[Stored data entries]
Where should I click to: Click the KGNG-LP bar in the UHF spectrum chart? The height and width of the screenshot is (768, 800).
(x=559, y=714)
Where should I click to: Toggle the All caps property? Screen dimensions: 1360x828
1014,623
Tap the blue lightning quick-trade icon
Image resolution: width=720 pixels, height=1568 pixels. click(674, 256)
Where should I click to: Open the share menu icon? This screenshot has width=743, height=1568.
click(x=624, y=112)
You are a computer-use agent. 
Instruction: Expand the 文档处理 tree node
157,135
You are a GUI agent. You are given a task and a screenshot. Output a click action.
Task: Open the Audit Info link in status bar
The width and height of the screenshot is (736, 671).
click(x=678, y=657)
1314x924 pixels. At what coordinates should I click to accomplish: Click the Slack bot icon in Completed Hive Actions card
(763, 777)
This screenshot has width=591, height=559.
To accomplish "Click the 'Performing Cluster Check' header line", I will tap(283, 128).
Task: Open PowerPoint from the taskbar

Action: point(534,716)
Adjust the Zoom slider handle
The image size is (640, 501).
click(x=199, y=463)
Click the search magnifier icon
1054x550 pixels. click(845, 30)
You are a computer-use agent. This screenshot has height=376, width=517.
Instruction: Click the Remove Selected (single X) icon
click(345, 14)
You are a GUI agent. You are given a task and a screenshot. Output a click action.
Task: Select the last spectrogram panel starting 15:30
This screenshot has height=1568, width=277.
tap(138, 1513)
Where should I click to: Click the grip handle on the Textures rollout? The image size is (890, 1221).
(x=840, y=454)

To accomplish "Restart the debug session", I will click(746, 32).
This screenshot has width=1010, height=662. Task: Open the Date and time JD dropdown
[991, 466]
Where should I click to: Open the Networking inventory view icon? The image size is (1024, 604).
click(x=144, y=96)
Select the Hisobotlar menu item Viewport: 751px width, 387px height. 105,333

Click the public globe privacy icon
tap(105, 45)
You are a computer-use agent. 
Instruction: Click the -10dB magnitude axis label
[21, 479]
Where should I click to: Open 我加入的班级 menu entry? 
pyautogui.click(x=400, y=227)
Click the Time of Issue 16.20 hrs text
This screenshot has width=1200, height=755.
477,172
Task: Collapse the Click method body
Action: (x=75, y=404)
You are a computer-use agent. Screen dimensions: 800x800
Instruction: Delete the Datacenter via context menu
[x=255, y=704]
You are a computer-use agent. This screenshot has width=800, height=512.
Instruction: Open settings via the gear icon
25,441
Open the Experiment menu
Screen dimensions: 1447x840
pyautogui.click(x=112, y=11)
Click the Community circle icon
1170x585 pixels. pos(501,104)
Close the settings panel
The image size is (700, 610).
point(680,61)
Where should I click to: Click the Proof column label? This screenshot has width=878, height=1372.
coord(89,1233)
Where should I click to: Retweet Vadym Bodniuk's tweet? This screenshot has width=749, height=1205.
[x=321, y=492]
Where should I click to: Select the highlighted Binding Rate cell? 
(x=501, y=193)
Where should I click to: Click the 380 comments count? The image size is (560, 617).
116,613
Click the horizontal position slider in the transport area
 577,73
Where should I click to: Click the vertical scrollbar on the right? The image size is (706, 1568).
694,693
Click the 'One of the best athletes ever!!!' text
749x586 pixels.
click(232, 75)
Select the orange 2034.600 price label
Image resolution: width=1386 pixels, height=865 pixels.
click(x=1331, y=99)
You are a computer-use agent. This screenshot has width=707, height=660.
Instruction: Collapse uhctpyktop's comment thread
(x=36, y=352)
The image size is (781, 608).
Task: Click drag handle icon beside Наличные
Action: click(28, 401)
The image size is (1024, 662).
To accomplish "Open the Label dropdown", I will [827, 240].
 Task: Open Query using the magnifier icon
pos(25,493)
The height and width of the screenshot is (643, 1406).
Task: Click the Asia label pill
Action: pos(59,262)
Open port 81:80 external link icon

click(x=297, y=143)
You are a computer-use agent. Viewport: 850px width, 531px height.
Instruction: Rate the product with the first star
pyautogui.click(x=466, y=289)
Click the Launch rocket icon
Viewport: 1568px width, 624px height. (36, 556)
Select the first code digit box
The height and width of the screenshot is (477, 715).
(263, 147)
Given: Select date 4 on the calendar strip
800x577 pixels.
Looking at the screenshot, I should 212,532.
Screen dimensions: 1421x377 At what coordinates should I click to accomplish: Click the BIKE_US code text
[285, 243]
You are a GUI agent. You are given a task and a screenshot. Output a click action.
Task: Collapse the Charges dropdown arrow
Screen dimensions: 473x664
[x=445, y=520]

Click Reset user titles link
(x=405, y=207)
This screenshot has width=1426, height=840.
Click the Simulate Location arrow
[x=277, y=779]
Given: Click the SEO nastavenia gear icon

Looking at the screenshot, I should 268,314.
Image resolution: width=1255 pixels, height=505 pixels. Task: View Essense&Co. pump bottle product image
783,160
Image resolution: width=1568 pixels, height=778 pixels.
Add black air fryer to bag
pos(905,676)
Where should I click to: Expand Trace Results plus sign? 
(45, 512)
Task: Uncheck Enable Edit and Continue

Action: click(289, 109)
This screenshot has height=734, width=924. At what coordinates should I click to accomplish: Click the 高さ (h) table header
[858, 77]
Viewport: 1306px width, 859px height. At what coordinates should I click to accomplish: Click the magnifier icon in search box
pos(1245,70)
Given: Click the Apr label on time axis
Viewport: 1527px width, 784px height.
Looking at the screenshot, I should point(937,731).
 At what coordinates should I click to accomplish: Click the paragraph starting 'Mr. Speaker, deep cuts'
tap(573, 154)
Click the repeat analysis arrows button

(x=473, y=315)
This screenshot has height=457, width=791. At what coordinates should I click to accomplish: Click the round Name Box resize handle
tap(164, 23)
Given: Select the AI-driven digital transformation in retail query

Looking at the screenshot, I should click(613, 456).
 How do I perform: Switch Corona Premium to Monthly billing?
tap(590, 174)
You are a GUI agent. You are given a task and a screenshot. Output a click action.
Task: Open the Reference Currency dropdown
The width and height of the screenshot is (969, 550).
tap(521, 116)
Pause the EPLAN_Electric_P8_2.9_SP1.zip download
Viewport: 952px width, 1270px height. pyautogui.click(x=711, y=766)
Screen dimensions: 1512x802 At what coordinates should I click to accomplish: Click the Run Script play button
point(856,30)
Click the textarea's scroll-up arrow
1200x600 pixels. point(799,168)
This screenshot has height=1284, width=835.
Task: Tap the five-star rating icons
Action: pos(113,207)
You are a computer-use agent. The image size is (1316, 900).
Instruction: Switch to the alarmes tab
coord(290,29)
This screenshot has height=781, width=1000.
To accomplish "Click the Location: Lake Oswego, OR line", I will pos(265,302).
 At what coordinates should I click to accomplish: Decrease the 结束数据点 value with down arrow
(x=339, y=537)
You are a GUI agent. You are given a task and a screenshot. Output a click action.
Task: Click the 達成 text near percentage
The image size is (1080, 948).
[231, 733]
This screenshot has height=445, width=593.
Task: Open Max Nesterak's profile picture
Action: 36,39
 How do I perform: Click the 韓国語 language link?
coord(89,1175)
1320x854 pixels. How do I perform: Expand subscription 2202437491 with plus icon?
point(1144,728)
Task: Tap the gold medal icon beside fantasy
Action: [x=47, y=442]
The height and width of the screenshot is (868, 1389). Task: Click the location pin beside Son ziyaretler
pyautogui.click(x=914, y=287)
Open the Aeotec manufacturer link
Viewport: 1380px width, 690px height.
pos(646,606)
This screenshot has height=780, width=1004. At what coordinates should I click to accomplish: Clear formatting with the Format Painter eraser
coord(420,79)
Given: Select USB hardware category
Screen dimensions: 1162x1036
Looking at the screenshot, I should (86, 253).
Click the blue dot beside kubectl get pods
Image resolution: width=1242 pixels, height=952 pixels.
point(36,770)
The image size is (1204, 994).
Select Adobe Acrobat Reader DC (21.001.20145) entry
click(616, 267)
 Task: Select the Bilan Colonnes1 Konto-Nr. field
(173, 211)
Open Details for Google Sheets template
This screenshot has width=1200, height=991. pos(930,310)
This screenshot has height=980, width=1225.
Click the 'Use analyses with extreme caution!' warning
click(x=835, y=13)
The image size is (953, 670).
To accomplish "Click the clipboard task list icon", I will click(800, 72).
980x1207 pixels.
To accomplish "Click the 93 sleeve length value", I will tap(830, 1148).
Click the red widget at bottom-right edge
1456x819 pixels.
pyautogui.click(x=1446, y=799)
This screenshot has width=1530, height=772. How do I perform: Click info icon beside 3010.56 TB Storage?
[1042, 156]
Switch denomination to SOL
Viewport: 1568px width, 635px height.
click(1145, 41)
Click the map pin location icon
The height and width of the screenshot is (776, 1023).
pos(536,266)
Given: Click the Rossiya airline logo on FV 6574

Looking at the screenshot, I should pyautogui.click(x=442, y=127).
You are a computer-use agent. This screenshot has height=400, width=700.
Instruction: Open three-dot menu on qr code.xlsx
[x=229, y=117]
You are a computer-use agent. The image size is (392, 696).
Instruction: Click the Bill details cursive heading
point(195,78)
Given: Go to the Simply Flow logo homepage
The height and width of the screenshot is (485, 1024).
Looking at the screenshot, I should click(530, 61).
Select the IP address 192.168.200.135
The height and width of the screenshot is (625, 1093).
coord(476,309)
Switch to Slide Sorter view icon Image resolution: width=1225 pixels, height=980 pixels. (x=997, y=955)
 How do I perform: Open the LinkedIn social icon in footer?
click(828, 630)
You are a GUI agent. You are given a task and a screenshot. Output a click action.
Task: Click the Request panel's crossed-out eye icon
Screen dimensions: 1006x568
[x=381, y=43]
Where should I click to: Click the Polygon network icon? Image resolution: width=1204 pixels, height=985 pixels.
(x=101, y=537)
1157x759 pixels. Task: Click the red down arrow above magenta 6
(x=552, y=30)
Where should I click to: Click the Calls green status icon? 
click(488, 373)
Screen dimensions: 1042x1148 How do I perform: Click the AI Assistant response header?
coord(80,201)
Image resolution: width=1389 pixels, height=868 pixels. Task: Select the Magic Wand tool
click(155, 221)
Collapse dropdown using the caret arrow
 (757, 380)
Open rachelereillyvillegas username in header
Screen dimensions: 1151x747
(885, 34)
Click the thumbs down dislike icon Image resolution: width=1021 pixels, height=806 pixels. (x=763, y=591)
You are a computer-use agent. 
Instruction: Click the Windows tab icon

**Task details**: Wherever the word "will" appears in the entries above, copy that line.

**Your response**:
To accomplish "Click the 'Performing Cluster Check' header line", I will tap(283, 128).
To accomplish "Restart the debug session", I will click(746, 32).
To accomplish "Open the Label dropdown", I will [827, 240].
To accomplish "Click the Location: Lake Oswego, OR line", I will pos(265,302).
To accomplish "Click the clipboard task list icon", I will click(800, 72).
To accomplish "Click the 93 sleeve length value", I will tap(830, 1148).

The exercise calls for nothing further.